The Keeping Hours is a 2017 American supernatural horror drama film directed by Karen Moncrieff and written by Rebecca Sonnenshine. The film stars Lee Pace, Carrie Coon and Sander Thomas. The film released on July 24, 2018, via video on demand and DVD on August 7, 2018 by Universal Pictures. Seven years after the death of their son, a divorced couple is suddenly reunited by supernatural events that offer them a chance at forgiveness.

Plot 
The movie opens with a couple preparing for a wedding at their home. Mark and Elizabeth already have a son, Jacob. After eight years they make the relationship official, exchange wedding vows, and enjoy a day long reception with family and friends. Time flashes to the future with the couple divorced after the son was killed in an automobile accident. The father was driving and the mother thinks she failed to secure the boy's seat belt. Each blame the other parent and yet themselves for the tragic death.

Mark is an attorney busy working at a large law firm. Elizabeth has remarried, wrote a book and lives in an expensive home with her step-daughters.  Mark is bothered with tenants who abandoned the rented former marital home. Mark inspects the home where lights flicker and he hears strange noises.  He hears footsteps and he finds Jacob's toys in the attic. He sees Jacob and passes out. After time and adjustment, Mark accepts Jacob's ghost as real. After Jacob asks Dad about Mommy, Mark brings Elizabeth to the home.  She sees her son and thinks Mark has played some cruel trick on her. She learns to accept reality and is happy the boy is back in their lives. Neither parent can touch the boy.

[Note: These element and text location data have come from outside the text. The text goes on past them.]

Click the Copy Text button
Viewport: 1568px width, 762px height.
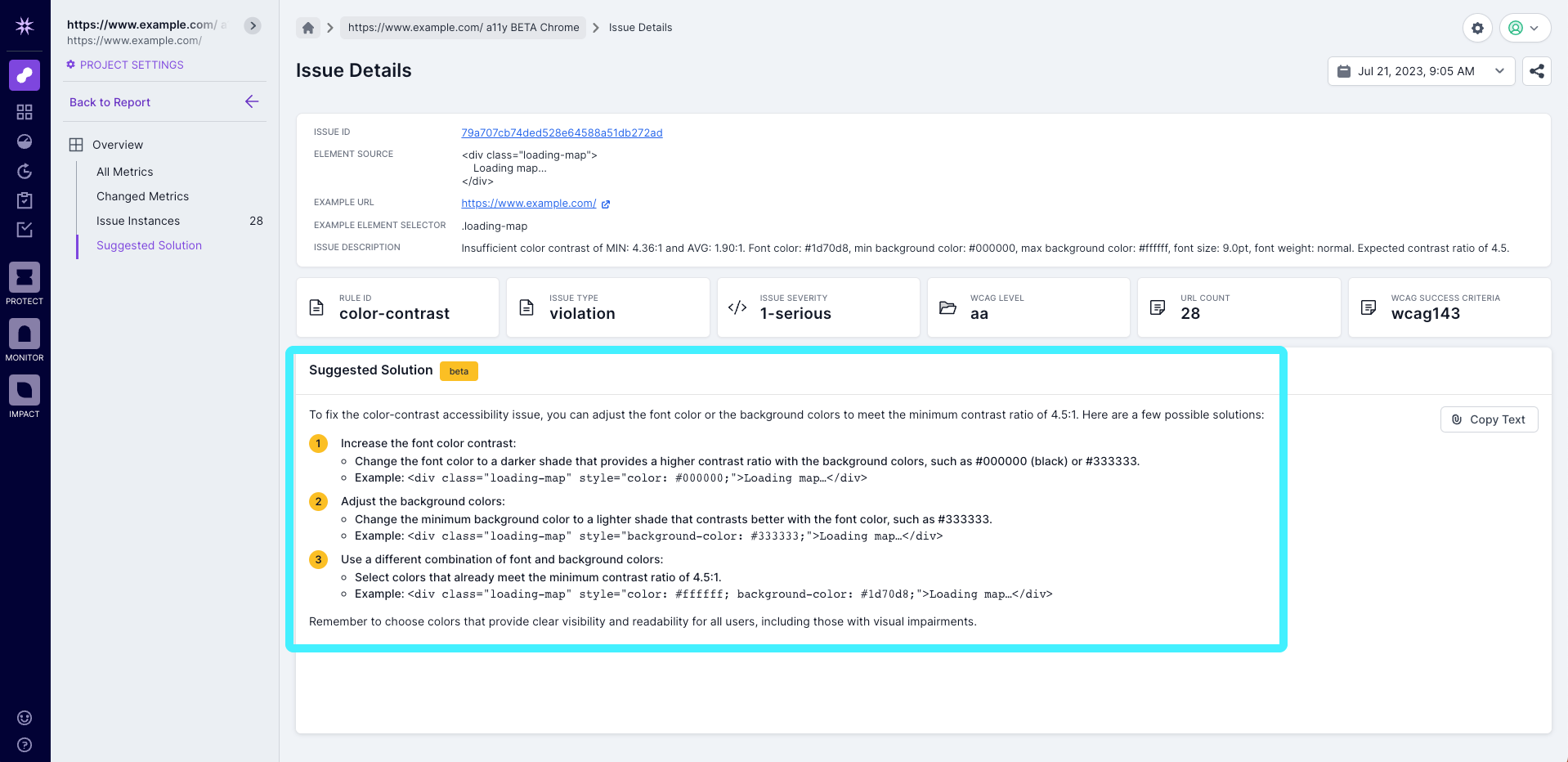point(1489,419)
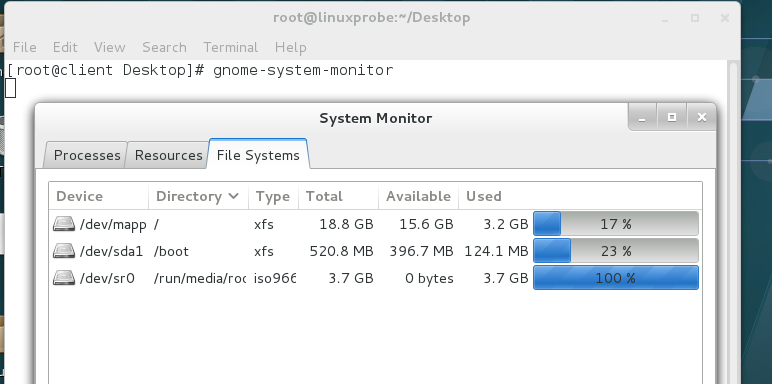Open the terminal's Edit menu
The image size is (772, 384).
point(65,47)
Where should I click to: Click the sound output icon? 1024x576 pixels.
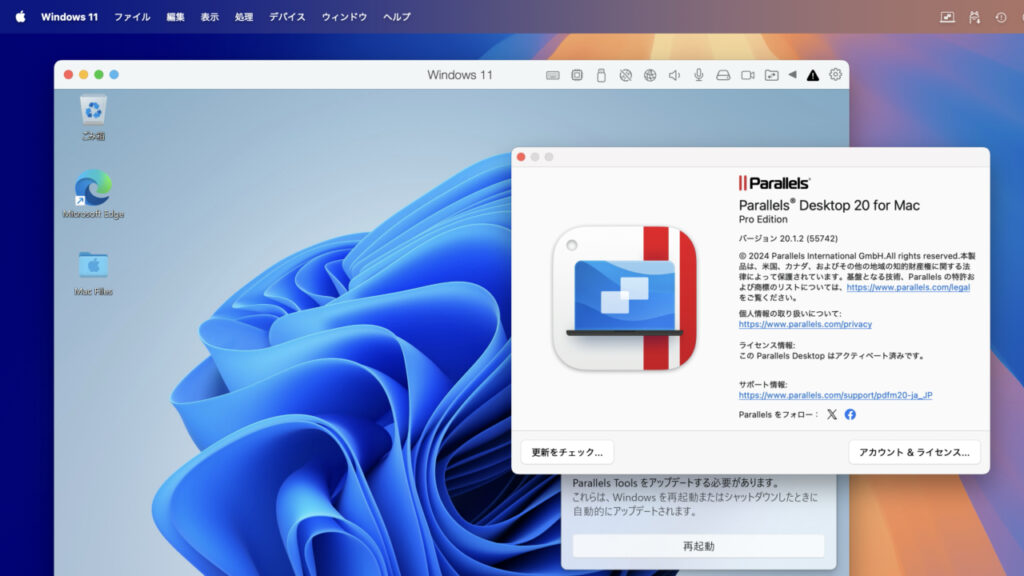click(672, 74)
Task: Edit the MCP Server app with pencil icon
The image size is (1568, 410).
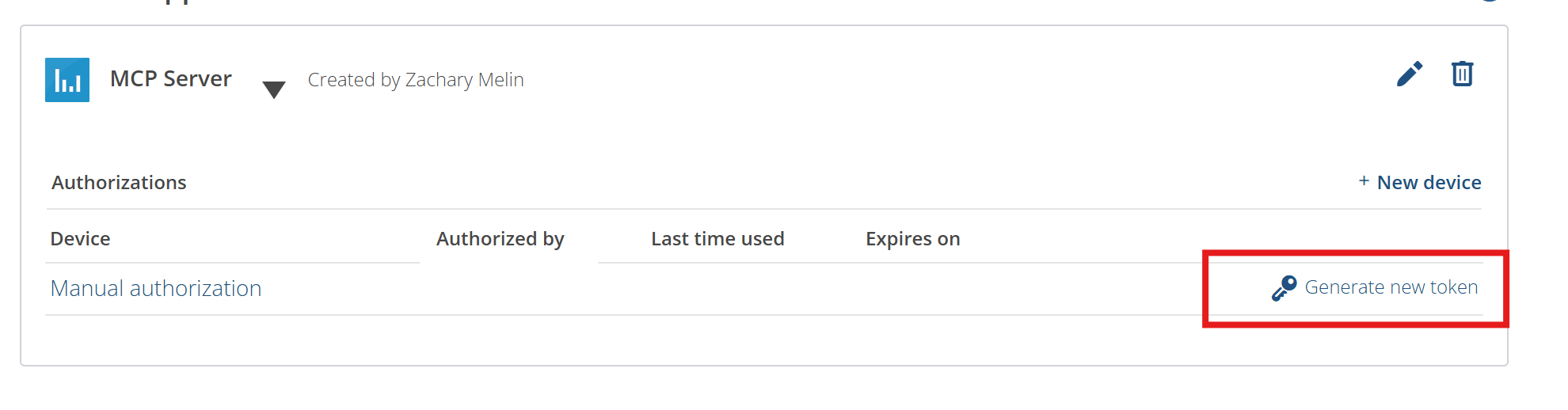Action: 1410,74
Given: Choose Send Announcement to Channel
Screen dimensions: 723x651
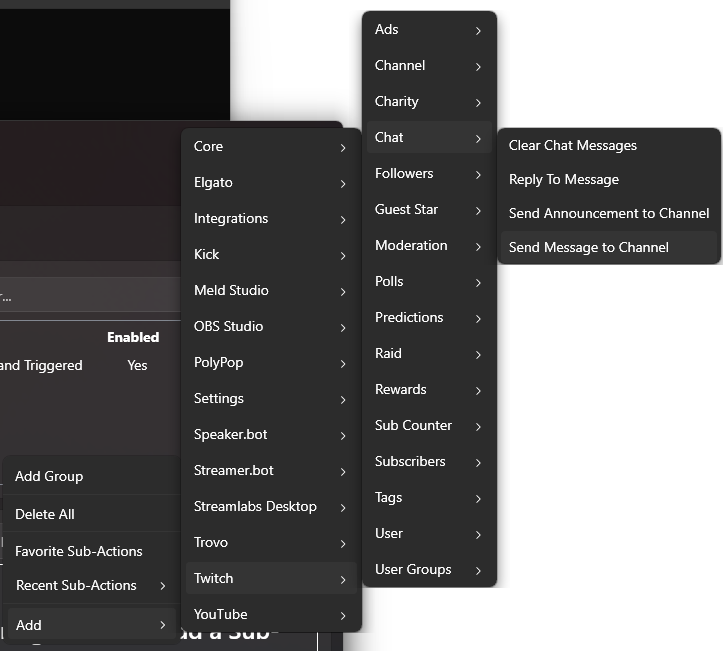Looking at the screenshot, I should click(x=608, y=213).
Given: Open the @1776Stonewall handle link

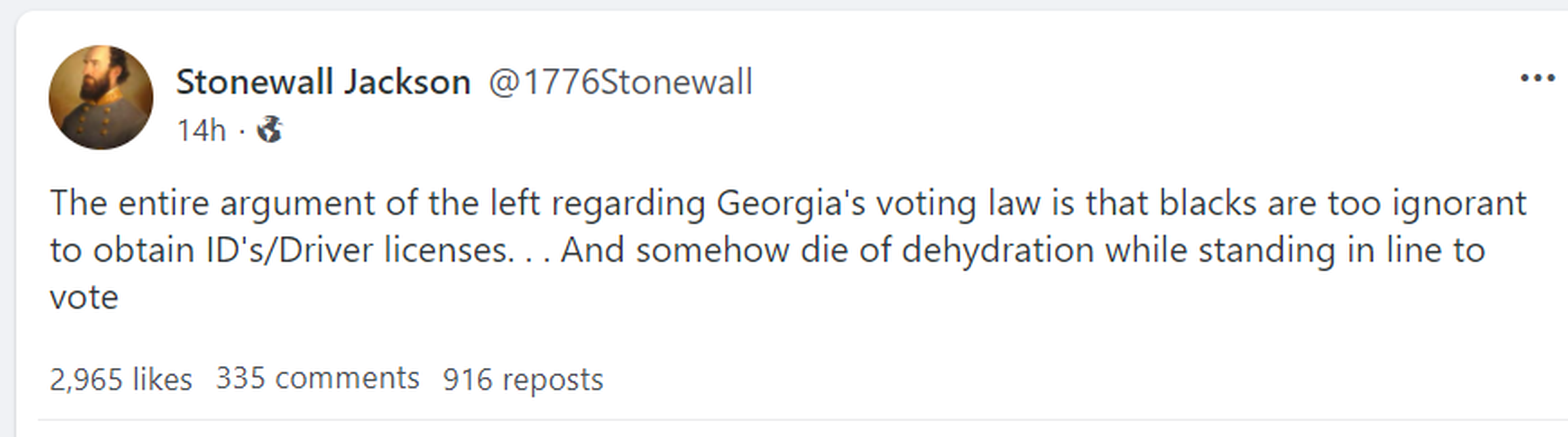Looking at the screenshot, I should [620, 82].
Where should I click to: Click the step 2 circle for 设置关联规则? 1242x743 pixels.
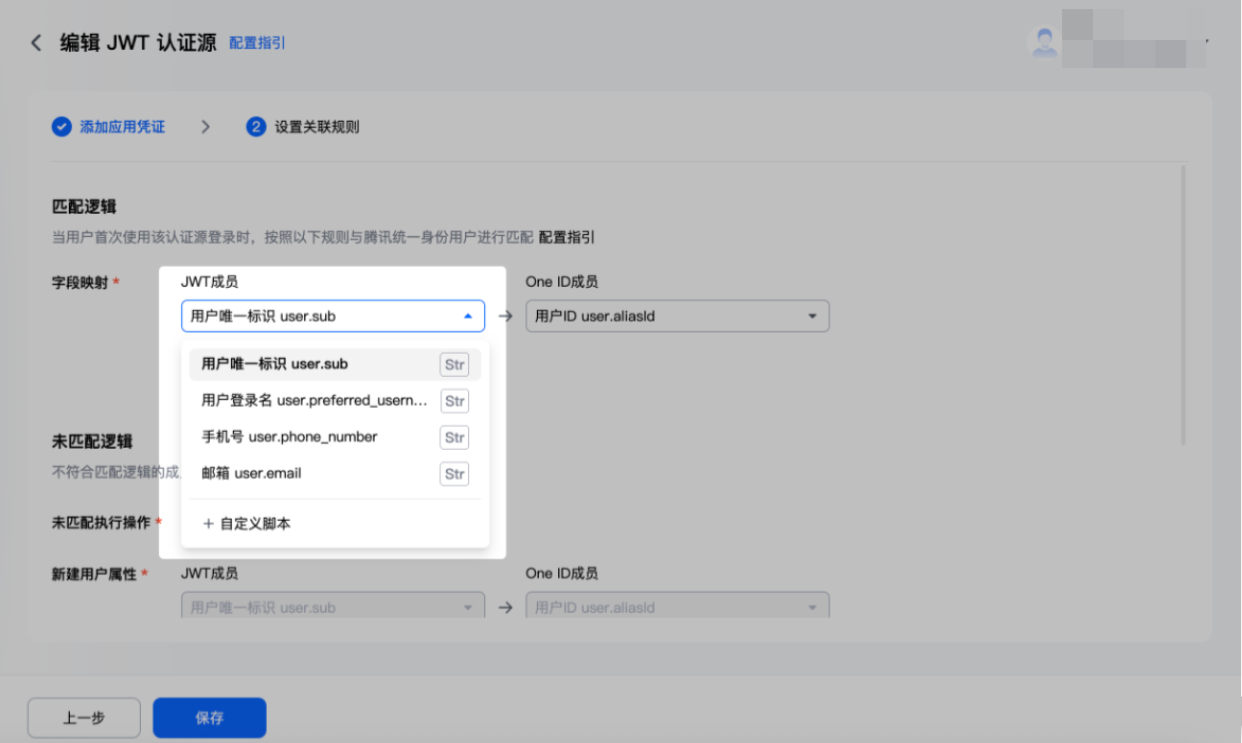pos(256,127)
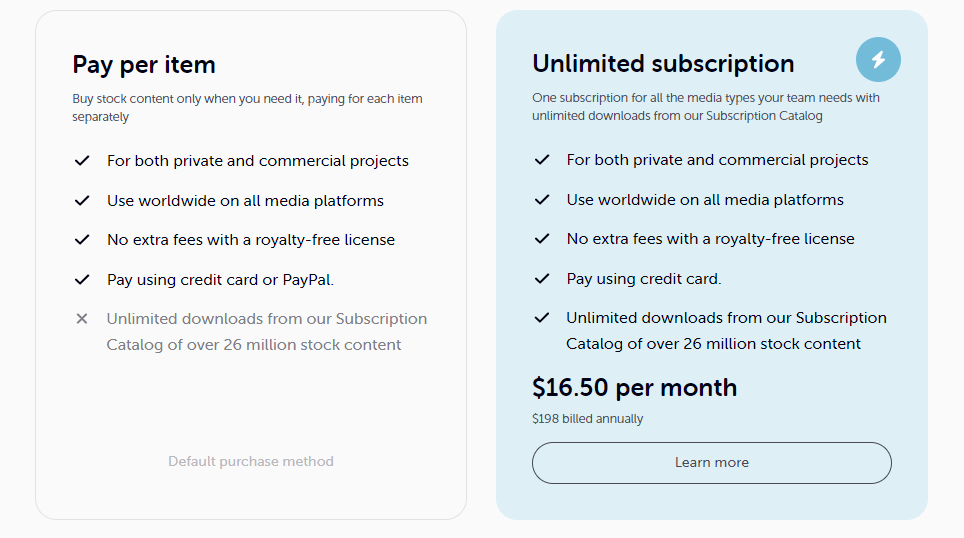This screenshot has height=538, width=964.
Task: Click Pay per item's royalty-free license checkmark
Action: pos(82,240)
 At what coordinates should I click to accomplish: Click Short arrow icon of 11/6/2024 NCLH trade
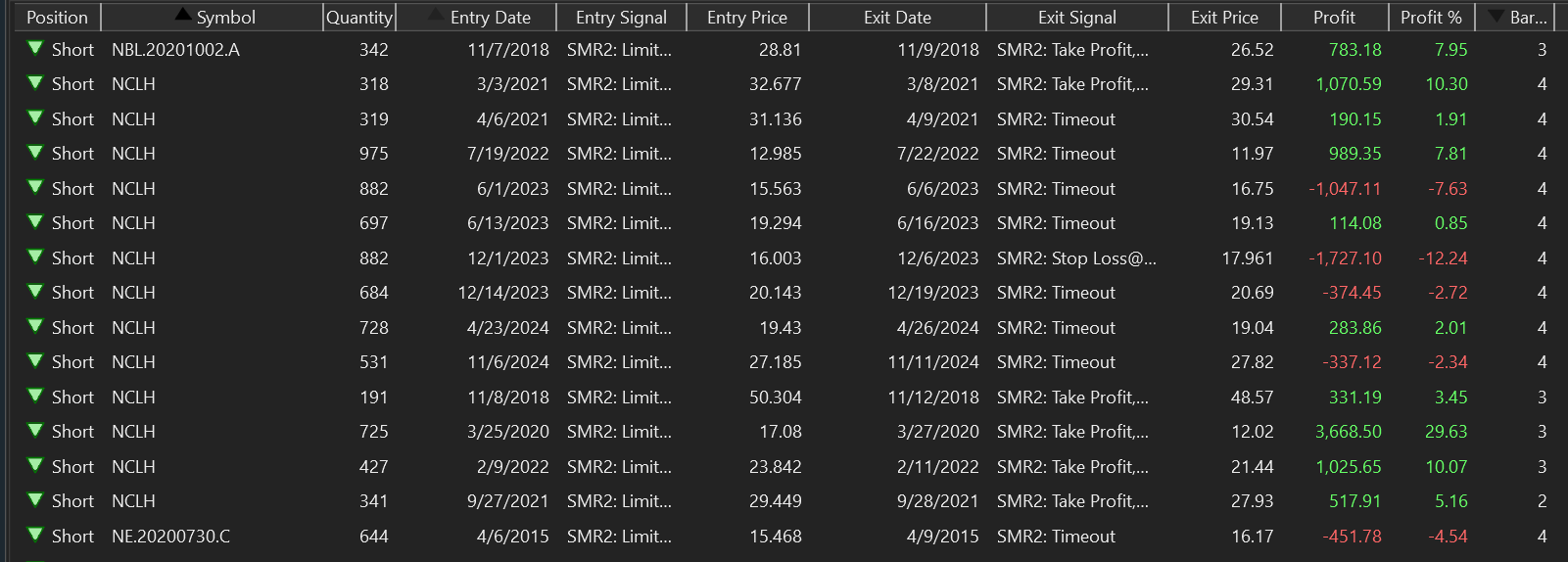pos(35,360)
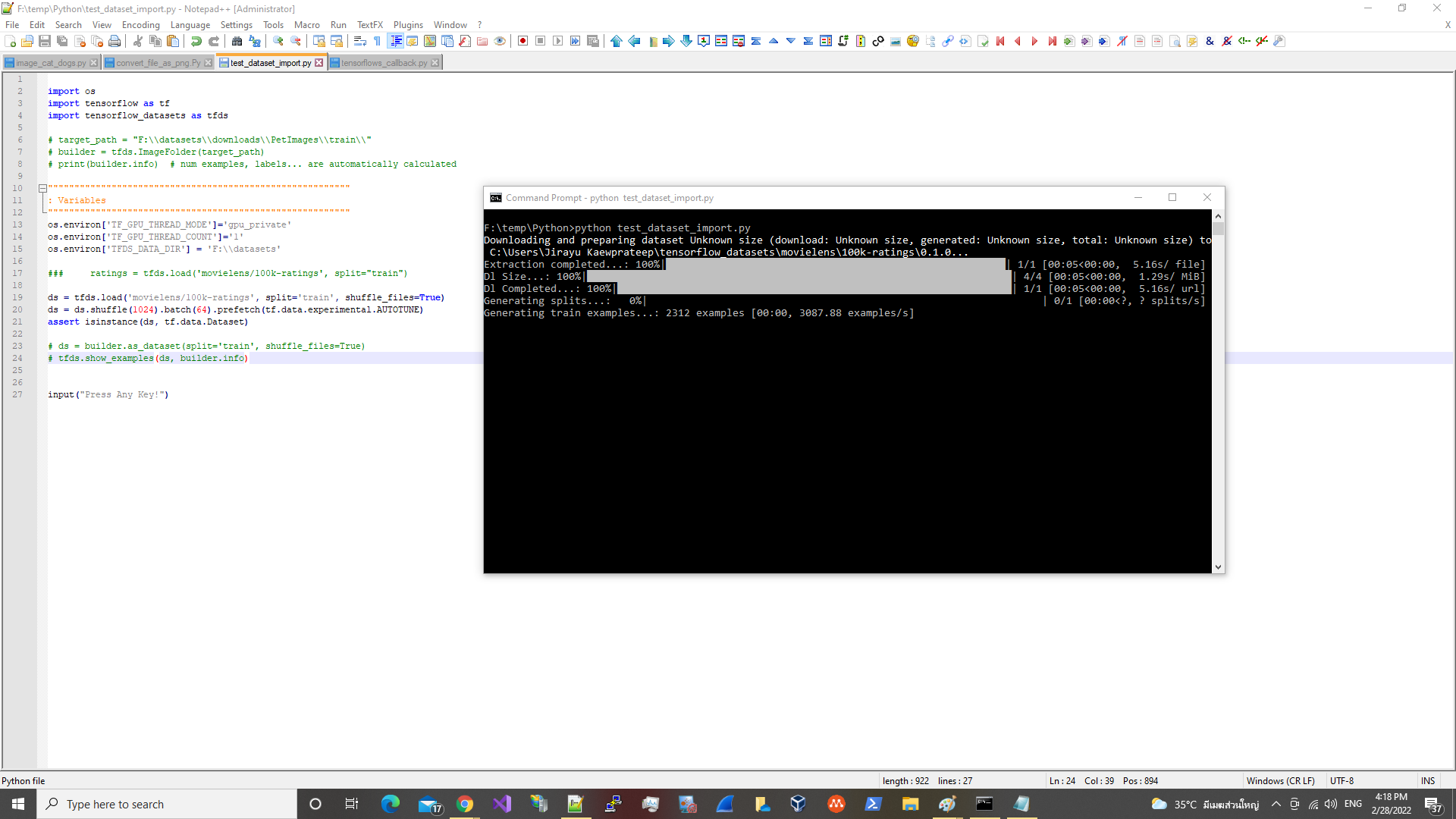1456x819 pixels.
Task: Collapse the fold marker at line 10
Action: coord(42,189)
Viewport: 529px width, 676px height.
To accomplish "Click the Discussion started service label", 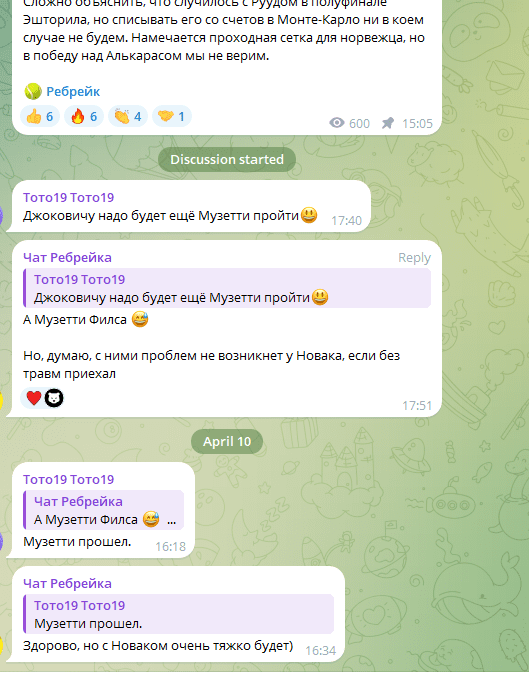I will 227,160.
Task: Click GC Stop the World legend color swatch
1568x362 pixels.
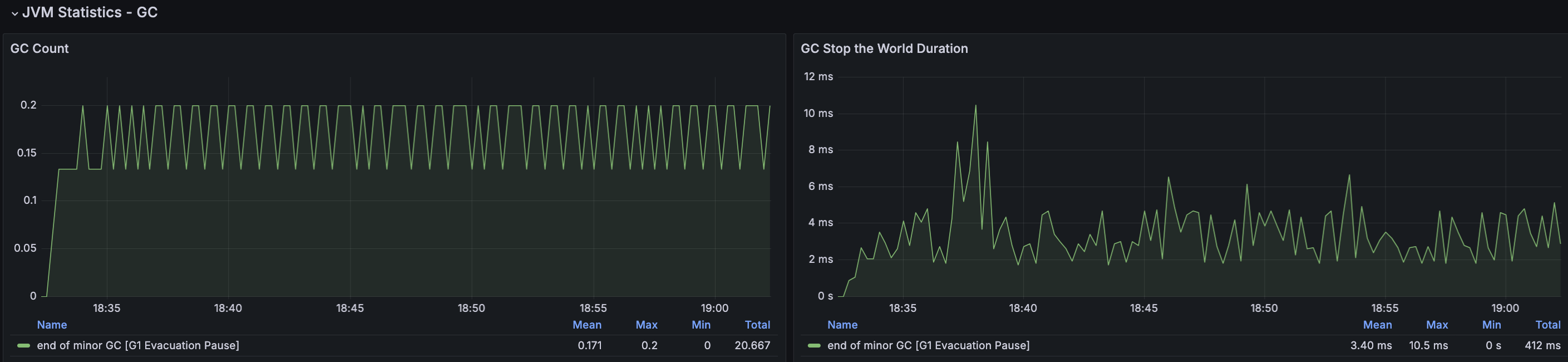Action: tap(814, 345)
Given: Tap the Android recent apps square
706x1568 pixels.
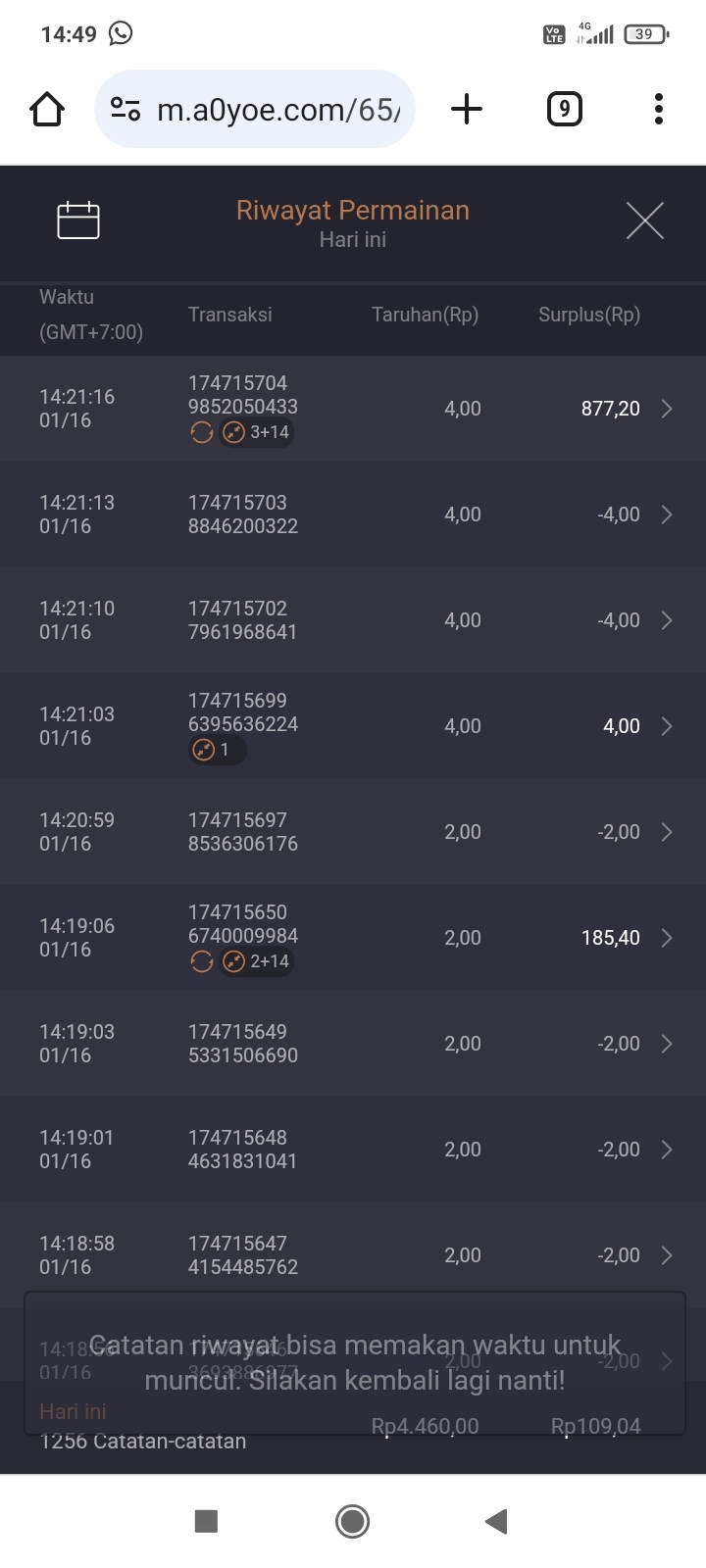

Mark quits his job to make time to be with Jacob. Elizabeth visits the house each day.  Jacob tells his parents he wants things back to normal including the couple back together loving one another. They all do things to make up for lost opportunities. Mom reads bedtime stories and Dad plays games.  Jacob wants that real train set that he never got. The couple become close again.  They learn that Jacob can leave the house so they go to the beach and build sand castles and watch a beautiful sunset.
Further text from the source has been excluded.